Wagner looked at him pityingly. “Kivi. You married rich, sorry, buddy. You climbed on the roller coaster, got belted in, now it’s moving. Don’t be like that.”

Kivi understood. Wagner was right. He’d married Malky Halb, knew what it meant, understood her needs, her identity. Now, by insisting she couldn’t install WhatsApp on her phone, he was holding her back from being part of the family group. (And the sub-groups she’d told him about: one just sisters, one just Lakewood children, and now, a new one helping prepare for the chasunah.)

Deep down, he knew that his reservations weren’t entirely motivated by holiness: he worried about Malky being distracted, about losing her to her family. It may have sounded like a clich?, but he was a poor boy insecure about being forgotten.

In the aftermath of that phone call from his shvigger, he couldn’t explain the formless, dark presence that suddenly seemed to hover between him and his mother-in-law; it was like a vague shadow between them, a not-quite-there cloud over a picnic.

“Kivi,” she’d said, “I didn’t tell Malky I’m calling you, I hope it can stay that way. Tatty and I are so proud of the home you and Malky are building — really, we are. We’re behind you all the way. But Malky is new here, she’s lonely, you’re not in Eretz Yisrael anymore, and she just wants to be part of the club, you know? Maybe ask your rabbanim about being frum on someone else’s cheshbon?”

He remembered once telling Malky, “You know, your mother is really the tough one, I just chapped. And Tatty is more easygoing, she just gets him to do the work.” Malky had waved her hand. “Nah, Mommy is a doll, she doesn’t know how to be pushy.”

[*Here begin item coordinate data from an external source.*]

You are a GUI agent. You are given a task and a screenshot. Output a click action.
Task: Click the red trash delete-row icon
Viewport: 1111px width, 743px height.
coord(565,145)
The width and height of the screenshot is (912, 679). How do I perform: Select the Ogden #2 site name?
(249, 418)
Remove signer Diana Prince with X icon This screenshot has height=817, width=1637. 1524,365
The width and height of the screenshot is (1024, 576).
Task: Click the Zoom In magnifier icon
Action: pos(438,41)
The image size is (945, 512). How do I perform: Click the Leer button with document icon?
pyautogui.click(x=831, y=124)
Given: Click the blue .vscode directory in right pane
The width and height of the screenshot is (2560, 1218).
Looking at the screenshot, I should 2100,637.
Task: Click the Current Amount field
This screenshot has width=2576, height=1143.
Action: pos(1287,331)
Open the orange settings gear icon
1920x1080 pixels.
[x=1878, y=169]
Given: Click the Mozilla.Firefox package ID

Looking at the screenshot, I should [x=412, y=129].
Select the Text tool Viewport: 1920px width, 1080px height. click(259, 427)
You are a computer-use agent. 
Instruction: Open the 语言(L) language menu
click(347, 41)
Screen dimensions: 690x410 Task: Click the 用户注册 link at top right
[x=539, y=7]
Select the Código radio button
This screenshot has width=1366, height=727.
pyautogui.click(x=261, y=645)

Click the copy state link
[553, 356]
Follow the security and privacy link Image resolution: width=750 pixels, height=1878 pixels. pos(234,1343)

He’d wanted to tell her that someone good enough at being passive-aggressive doesn’t have to be pushy, but she was already on to the next thing.

Wagner was still excited about his roller coaster mashal and unwilling to let it go. “Like, imagine if you’re coming to the biggest loop of all and you decide that you’re not excited about it, you think you can just—”

“Okay,” Kivi held up his hand, “I got it.”

“B’seder,” Wagner looked pleased. “Anyhow, I think you can have WhatsApp without a browser or Internet, ask at TAG.”

Kivi felt tired. “I’ll speak to Reb Dovid, I’ll ask him what to do about this whole thing, fine.”